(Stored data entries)
★ ★ ★ ★

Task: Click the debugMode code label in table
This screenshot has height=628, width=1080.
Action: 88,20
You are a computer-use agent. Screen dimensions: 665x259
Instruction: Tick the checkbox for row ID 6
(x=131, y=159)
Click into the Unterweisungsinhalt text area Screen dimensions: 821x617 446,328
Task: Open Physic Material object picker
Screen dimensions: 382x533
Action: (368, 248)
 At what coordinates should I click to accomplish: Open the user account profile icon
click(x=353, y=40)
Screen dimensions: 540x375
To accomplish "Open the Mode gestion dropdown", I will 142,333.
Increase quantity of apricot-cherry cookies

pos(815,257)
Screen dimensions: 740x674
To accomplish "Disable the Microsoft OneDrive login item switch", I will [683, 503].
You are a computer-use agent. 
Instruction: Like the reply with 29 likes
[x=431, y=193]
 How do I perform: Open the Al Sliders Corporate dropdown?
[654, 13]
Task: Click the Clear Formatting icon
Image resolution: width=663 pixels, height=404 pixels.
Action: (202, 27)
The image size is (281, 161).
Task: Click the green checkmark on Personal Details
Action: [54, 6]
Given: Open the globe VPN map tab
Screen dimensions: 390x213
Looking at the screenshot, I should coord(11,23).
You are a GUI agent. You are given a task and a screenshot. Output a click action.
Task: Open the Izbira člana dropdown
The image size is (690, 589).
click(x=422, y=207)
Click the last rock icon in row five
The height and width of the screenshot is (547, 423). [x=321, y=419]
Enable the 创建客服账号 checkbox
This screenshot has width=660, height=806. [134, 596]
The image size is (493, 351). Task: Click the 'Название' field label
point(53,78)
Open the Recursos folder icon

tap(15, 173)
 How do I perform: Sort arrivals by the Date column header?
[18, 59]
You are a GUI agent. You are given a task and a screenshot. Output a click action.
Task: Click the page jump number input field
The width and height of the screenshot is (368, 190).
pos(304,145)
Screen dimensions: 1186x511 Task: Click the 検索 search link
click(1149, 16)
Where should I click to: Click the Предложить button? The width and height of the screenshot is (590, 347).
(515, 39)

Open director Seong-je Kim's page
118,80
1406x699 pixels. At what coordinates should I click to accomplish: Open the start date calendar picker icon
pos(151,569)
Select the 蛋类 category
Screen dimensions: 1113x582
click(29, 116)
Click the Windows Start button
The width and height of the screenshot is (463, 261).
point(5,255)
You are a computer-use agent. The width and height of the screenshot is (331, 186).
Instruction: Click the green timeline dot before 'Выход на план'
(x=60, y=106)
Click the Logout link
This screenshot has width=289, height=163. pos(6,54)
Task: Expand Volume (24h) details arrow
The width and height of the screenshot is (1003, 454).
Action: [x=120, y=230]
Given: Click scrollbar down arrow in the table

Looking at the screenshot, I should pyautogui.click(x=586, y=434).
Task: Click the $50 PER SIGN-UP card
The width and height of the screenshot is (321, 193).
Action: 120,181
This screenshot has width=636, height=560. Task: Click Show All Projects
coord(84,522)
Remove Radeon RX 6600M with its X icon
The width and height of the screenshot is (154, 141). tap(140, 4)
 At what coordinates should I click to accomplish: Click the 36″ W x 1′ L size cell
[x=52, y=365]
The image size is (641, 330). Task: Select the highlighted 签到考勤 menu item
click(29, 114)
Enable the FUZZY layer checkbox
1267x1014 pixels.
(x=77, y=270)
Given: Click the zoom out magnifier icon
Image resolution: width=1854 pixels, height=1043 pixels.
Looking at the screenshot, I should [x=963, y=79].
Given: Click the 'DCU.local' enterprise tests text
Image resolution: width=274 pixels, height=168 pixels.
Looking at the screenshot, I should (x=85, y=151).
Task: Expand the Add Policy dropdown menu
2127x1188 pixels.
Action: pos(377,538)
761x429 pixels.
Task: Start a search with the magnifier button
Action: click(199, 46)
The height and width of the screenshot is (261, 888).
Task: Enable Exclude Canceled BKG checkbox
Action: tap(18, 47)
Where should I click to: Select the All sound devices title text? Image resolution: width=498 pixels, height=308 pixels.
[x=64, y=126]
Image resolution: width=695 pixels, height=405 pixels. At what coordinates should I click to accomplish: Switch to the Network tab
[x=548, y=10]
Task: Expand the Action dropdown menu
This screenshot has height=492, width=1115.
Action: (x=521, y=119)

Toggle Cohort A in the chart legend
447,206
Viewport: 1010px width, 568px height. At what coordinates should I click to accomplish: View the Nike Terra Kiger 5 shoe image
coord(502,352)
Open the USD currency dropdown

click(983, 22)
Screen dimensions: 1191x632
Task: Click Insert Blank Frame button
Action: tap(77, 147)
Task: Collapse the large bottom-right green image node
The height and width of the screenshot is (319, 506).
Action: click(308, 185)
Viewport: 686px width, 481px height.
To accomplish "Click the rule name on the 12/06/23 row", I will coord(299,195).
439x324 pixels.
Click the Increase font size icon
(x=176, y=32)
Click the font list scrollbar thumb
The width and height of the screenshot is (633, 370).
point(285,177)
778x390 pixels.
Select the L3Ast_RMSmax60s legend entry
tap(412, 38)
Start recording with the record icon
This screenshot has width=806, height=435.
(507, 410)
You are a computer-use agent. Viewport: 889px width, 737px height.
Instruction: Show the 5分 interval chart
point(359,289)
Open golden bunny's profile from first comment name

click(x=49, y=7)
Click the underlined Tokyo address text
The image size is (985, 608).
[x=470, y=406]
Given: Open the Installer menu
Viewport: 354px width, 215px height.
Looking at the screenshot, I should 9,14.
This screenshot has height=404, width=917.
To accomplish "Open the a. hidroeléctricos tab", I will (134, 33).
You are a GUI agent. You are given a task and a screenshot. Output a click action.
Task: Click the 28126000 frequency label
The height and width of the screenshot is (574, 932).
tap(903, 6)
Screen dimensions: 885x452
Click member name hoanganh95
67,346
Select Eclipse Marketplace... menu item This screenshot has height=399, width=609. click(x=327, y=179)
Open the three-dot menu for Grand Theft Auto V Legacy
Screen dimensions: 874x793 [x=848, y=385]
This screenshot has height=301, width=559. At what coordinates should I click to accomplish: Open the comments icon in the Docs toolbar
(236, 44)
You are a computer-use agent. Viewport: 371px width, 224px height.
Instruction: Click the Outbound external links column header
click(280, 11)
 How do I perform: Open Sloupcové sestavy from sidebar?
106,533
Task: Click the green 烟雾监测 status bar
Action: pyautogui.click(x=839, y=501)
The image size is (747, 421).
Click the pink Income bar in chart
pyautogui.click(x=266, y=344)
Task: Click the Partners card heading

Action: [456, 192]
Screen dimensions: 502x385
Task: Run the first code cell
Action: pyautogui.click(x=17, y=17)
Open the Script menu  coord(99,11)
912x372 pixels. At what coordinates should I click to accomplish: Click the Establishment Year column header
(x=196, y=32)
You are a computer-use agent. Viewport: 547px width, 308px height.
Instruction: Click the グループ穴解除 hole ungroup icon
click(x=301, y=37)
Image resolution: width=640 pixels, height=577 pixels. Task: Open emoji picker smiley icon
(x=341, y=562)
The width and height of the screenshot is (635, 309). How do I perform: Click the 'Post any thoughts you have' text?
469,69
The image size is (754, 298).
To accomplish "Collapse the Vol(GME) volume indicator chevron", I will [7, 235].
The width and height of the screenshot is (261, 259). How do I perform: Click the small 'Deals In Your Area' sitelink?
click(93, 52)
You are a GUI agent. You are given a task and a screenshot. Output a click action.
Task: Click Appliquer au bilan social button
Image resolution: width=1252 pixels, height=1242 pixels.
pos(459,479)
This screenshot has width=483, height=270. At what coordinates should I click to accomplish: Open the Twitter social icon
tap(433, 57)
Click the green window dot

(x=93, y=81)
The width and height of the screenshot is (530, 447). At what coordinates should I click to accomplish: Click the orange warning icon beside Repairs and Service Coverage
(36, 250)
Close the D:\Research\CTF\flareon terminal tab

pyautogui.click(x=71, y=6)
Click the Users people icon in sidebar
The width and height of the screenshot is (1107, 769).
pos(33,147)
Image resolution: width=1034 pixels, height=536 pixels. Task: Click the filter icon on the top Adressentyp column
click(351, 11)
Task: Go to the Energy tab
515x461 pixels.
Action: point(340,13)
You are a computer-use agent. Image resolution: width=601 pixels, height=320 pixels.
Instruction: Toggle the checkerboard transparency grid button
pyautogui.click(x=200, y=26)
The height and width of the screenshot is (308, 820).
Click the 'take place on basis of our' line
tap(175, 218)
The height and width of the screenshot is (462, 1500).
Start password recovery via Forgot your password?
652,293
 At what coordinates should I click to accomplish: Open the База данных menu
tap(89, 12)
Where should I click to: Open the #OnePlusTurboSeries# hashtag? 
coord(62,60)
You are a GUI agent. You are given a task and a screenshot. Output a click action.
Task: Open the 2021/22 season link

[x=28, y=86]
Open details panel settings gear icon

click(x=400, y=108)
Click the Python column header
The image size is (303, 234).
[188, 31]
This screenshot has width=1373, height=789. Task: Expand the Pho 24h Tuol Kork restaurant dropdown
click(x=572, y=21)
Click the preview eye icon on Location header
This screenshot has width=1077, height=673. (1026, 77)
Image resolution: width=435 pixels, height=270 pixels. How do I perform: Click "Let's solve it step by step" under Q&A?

★ ★ ★ ★

» ABOUT THIS TASK
When the word "computer" shows up in a line of the entries, pull that line out.

» ANSWER TO THIS PROBLEM
You are a computer-use agent. Screen dimensions: 665x259
You are a computer-use agent. 
You are a computer-use agent. The width and height of the screenshot is (331, 186).
You are a computer-use agent. Viewport: 889px width, 737px height.
You are a computer-use agent. Viewport: 371px width, 224px height.
You are a computer-use agent. Viewport: 547px width, 308px height.
You are a computer-use agent. Image resolution: width=601 pixels, height=320 pixels.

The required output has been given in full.